Document segment>
Utah was looking for Nicholas Rossi, the name tied to the rape cases and sex-offender records.

The fake death was dated Feb. 29, 2020. The memorial page on EverLoved said Nicholas Alahverdian died that day of non-Hodgkin lymphoma and that his ashes were scattered at sea

Father Bernard Healey of Our Lady of Mercy Parish Church in Rhode Island received a call from an English-sounding woman using the name Louise, saying Nicholas Alahverdian had died and asking him to hold a memorial Mass.

The priest agreed.

By July, the Rhode Island State Police were investigating whether the death was real.

Utah filed the rape charge on Rossi under seal in September 2020 and obtained a warrant two weeks later.

Arthur Knight, an Irish orphan living in Scotland, was the name Rossi used in Scotland. He was, to all appearances, an eccentric aristocratic gentleman in Glasgow’s west end who said he was a college professor.

He claimed television was a mystery to him and said he never watched it.

Selected lines from a dataset:
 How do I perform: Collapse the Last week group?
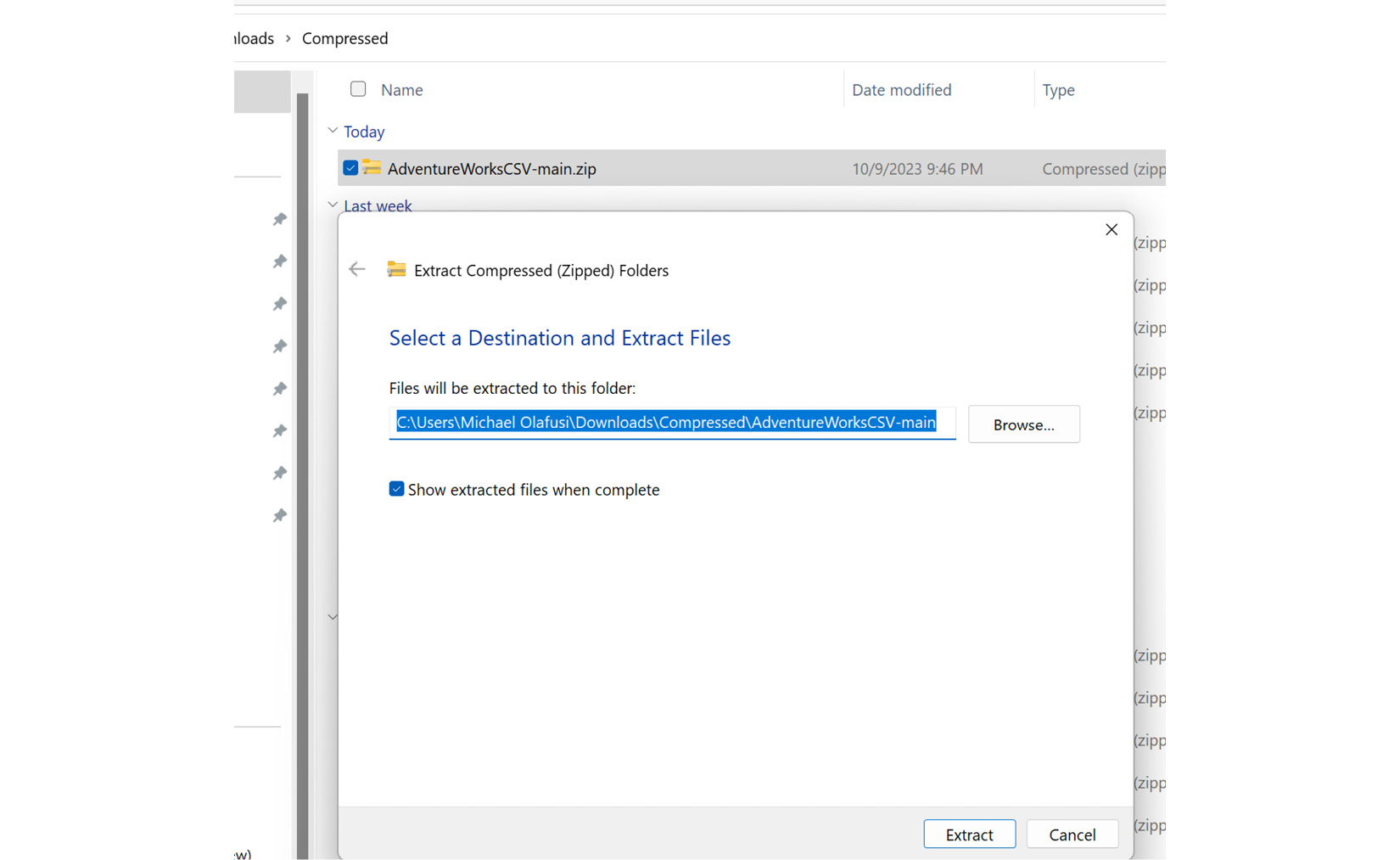(333, 205)
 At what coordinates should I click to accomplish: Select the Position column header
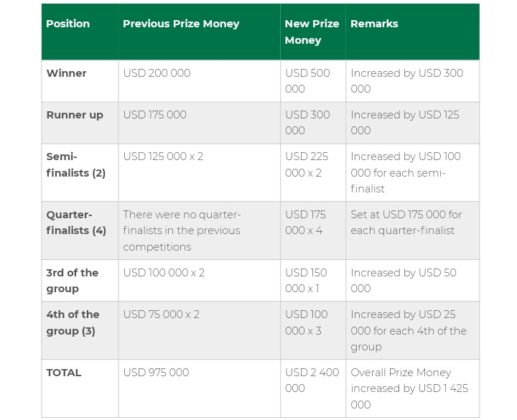[68, 24]
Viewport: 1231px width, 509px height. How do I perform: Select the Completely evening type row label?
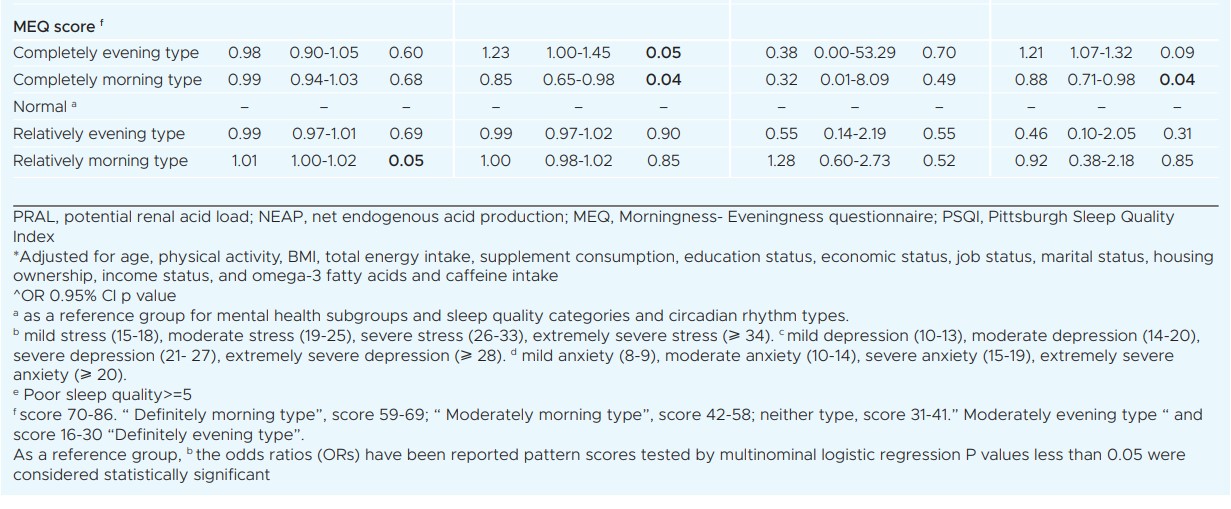pos(106,53)
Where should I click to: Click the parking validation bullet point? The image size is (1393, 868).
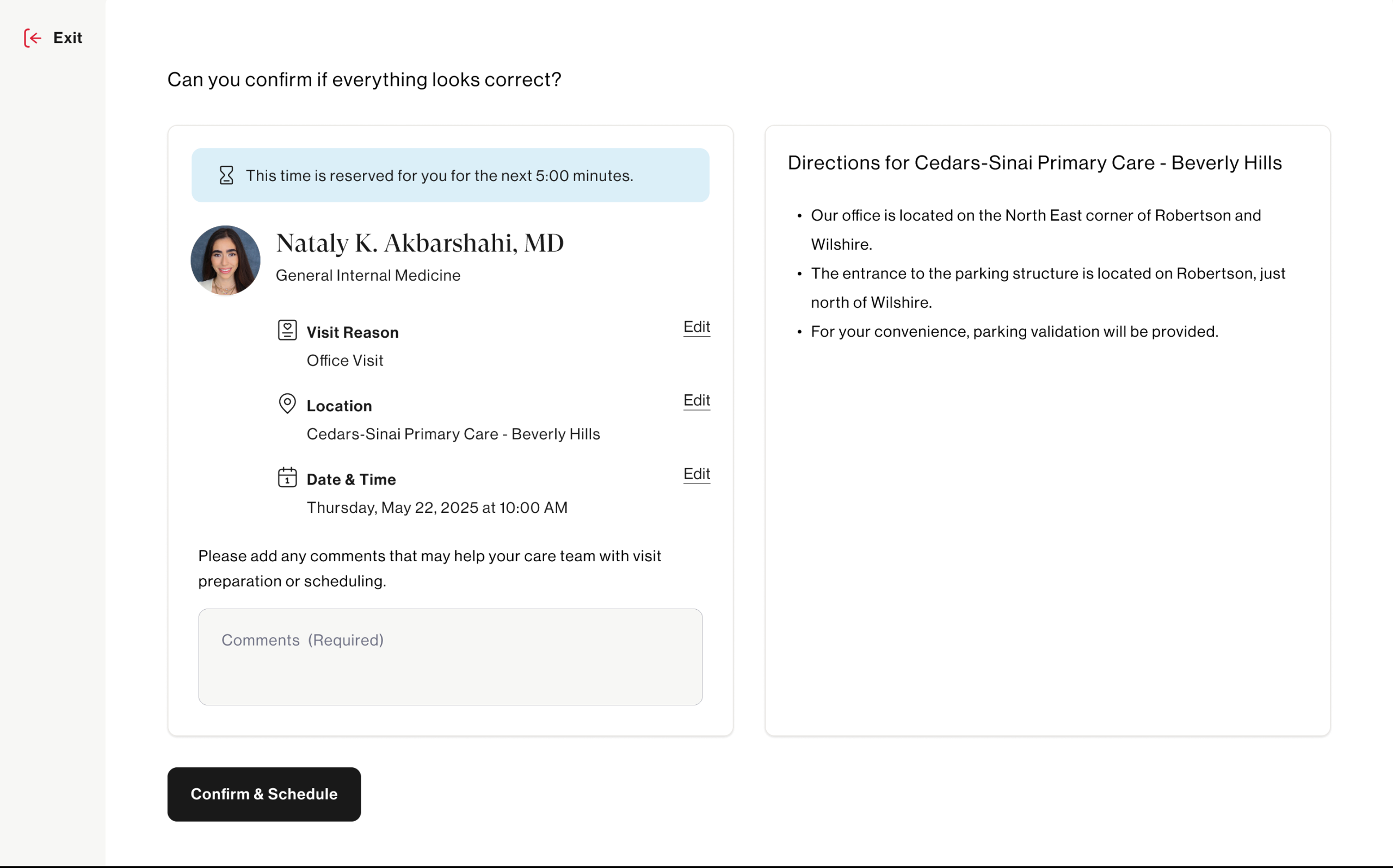point(1014,332)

List of tasks>
a) List every geographic place name (state, country, or city) that appears in the account of the Nicholas Rossi case.
b) Continue the account of the Nicholas Rossi case, picking up after its final sentence.
The lines are independent material and have no connection to the account of the Nicholas Rossi case.

Results in order>
a) Utah, Rhode Island, Scotland, Glasgow

b)
The Nurse and the Tattoo

In December 2021, Knight was admitted to Queen Elizabeth University Hospital in Glasgow for COVID-19 treatment.

A nurse recognized him from an Interpol wanted notice because of his distinctive tattoos, including a Brown University crest, a perfect detail, since he had never attended Brown.

Scottish police arrested him there on Dec. 13, 2021.

Rossi insisted the arrest was a mistake. He was truly Arthur Knight, the Irish orphan, and had never been to America.

He had been raised in Christian Brothers homes called St. Mary’s and Sacred Heart, he said. He had no birth certificate, no identification for his parents, and no precise birthplace in Ireland because after all, orphans are frequently without the means to prove their identity.

Ultimately he said he discovered his birthplace. It was Dublin, he said.

Arthur Knight AKA Rossi, AKA Alahverdian with his "wife" Miranda.

He said he later moved to London, met his wife Miranda, then moved to Bristol and Glasgow because of a job opportunity

The Times/Business Insider reporting described him as masquerading as an eccentric English or British academic/professor and living near Glasgow University.

Neighbors believed he worked there.

On Dec. 23, 2021, a judge granted him bail by video link while still hospitalized. The court expected him to remain in the hospital for weeks.

He left the hospital the day after making bail and arranged private transport and oxygen.

Prosecutors set out to prove that the man arrested in Scotland was the U.S. fugitive wanted in Utah.

They produced fingerprints and proof of his tattoos.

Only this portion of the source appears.